Regarding videoing, Slaughter trotted out former Valdosta Mayor John Fretti’s old chestnut about allegedly in cities where meetings are televised citizens grandstand and the meetings drag on forever. Nevermind that there are numerous ways to do it, such as putting videos on the web and not simulcasting, and in places like Tallahassee that do both not many citizens usually show up. The people I’ve seen grandstanding consistently at local government meetings around here are former Mayor Fretti and a succession of Lowndes County Chairmen.
I have indeed seen an Austin City Council meeting continue overnight into the next morning. (That’s Molly Ivins supporting Barton Springs in a picture by Alan Pogue for the Austin Chronicle.) But that was when numerous citizens were expressing their very valid concerns about floods and aquifer recharge zones. If local people around here get that concerned now that, twenty years later, those very same issues have become prominent here, will our local governments listen? So far they have not listened about getting more people involved in the Army Corps of Engineers study about flooding in our watersheds. And the County Commission approved rezoning for Moody Family Housing in an aquifer recharge zone without waiting for groundscans related to the sinkhole in the site plan. Citizens are already complaining the County Commission isn’t listening about other issues, including suing a local business for the benefit of a company owned by investors in New York City.
Slaughter did several times refer people to LAKE for videos of County Commission meetings. Thanks, Bill, but that’s really your responsibility as County Chairman, and we’ll keep pointing that out. I asked him if he minded if I videoed him saying that, and he said no problem, sure. (I didn’t have to ask him, of course, given that he was speaking in his capacity as an elected official.) I didn’t get him saying that, but I did get this gem:
Until it’s voted on, that’s when it becomes an official county document. Other than that it’s just like this piece of paper [crumples it up].
Common Community Vision,
Open House, Valdosta-Lowndes Metropolitan Planning Organization (VLMPO),
Videos by John S. Quarterman for Lowndes Area Knowledge Exchange (LAKE),
Valdosta, Lowndes County, Georgia, 23 October 2013.
This was in reference to April Huntley (pictured) pointing out that to see what Commissioners are voting on citizens have to file open records requests, and me pointing out that even then you don’t get them until after the Commissioners have voted. On the one hand Slaughter said they weren’t really documents until the Commission voted on them, and on the other he said you could file an open records request for them. Nevermind that most of the documents in the agenda packets are never voted on by the Commissioners anyway. If you write a Commissioner a letter, do they vote on it? No, but it may well be in an agenda packet along with a site plan or a legal opinion, or many other documents that are public records according to Georgia law:
“All documents, papers, letters, maps, books, tapes, photographs, computer based or generated information, or similar material prepared and maintained or received in the course of the operation of a public office or agency” are public records.
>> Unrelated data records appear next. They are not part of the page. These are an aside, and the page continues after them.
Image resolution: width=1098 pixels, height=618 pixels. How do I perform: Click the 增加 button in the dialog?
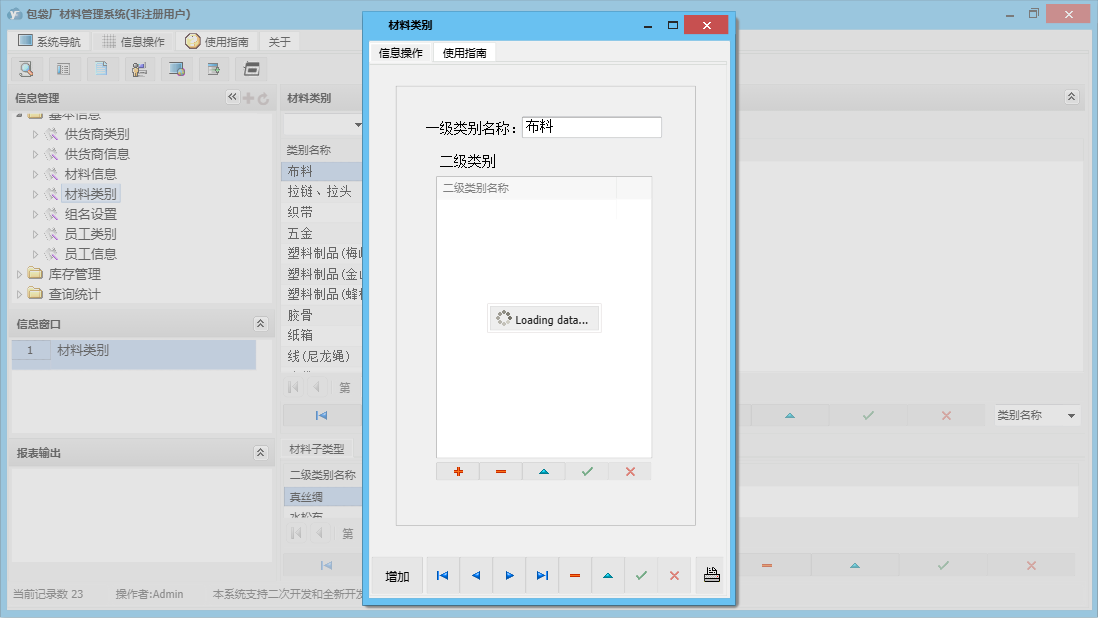coord(398,575)
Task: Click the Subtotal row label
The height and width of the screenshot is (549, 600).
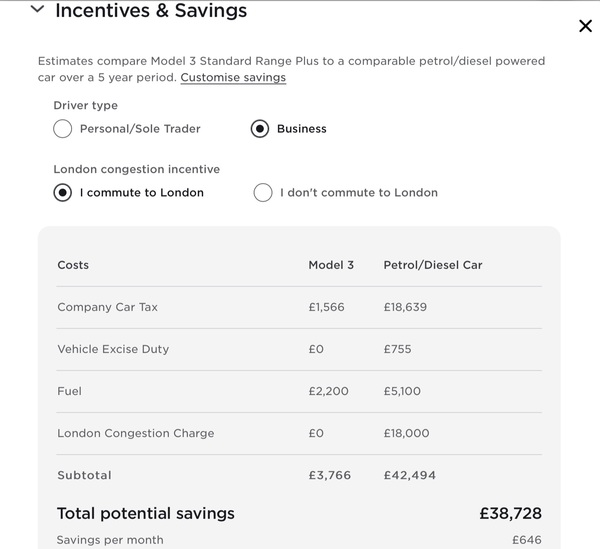Action: tap(84, 475)
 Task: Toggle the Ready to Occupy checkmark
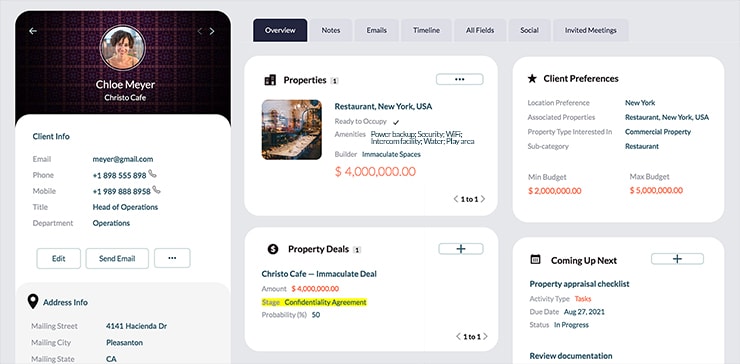tap(396, 122)
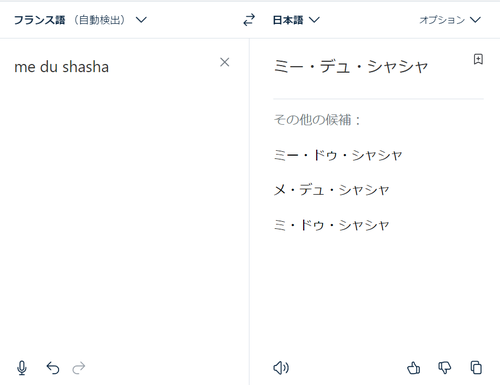Undo the last edit with the undo arrow
500x385 pixels.
pyautogui.click(x=53, y=368)
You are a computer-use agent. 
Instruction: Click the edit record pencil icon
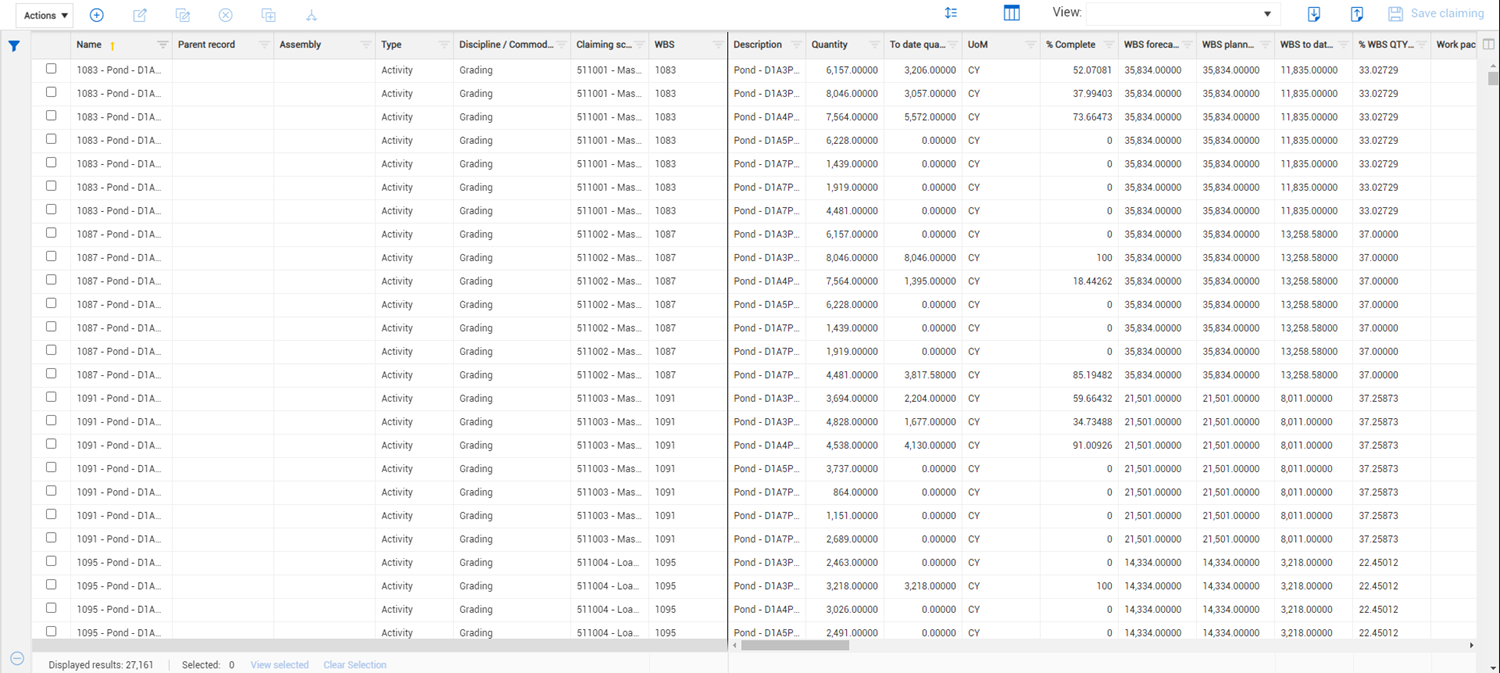140,15
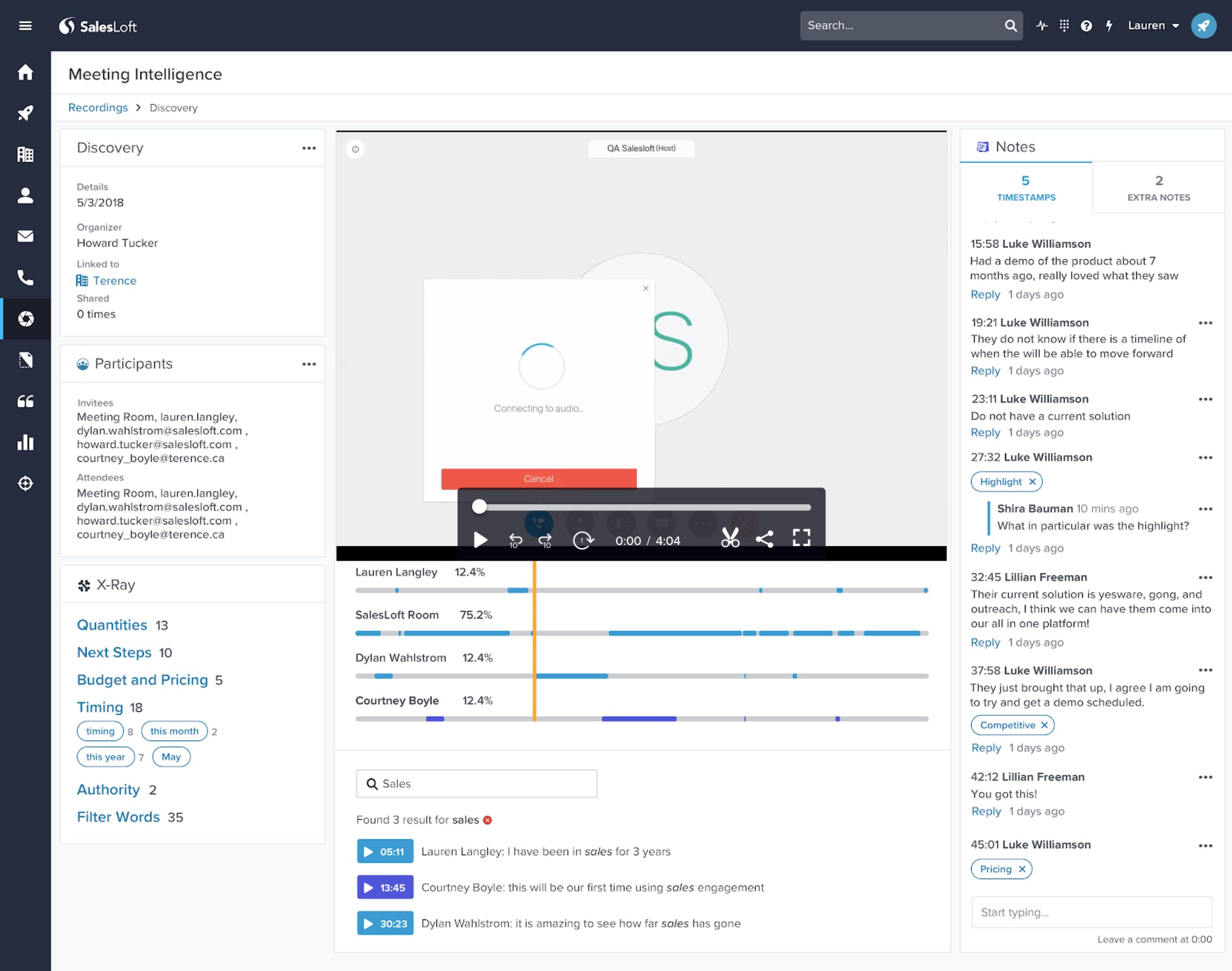Open the Lauren user dropdown menu
1232x971 pixels.
[x=1153, y=25]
So if the county has been crumpling up records the Commission hasn’t voted on, or refusing to produce them in response to open records requests, Lowndes County has been violating state law.
The Lowndes County Commission has an Open Records Officer, Paige Dukes, but she has previously refused to supply open records the county plainly has in response to an open records request. And the county consistently provides copies of agenda packets after the Commissioners have voted on them, so even if you are directly affected by an agenda item, you can’t see what the Commissioners are looking at before they vote.
Do you think we have no problem of transparency in Lowndes County?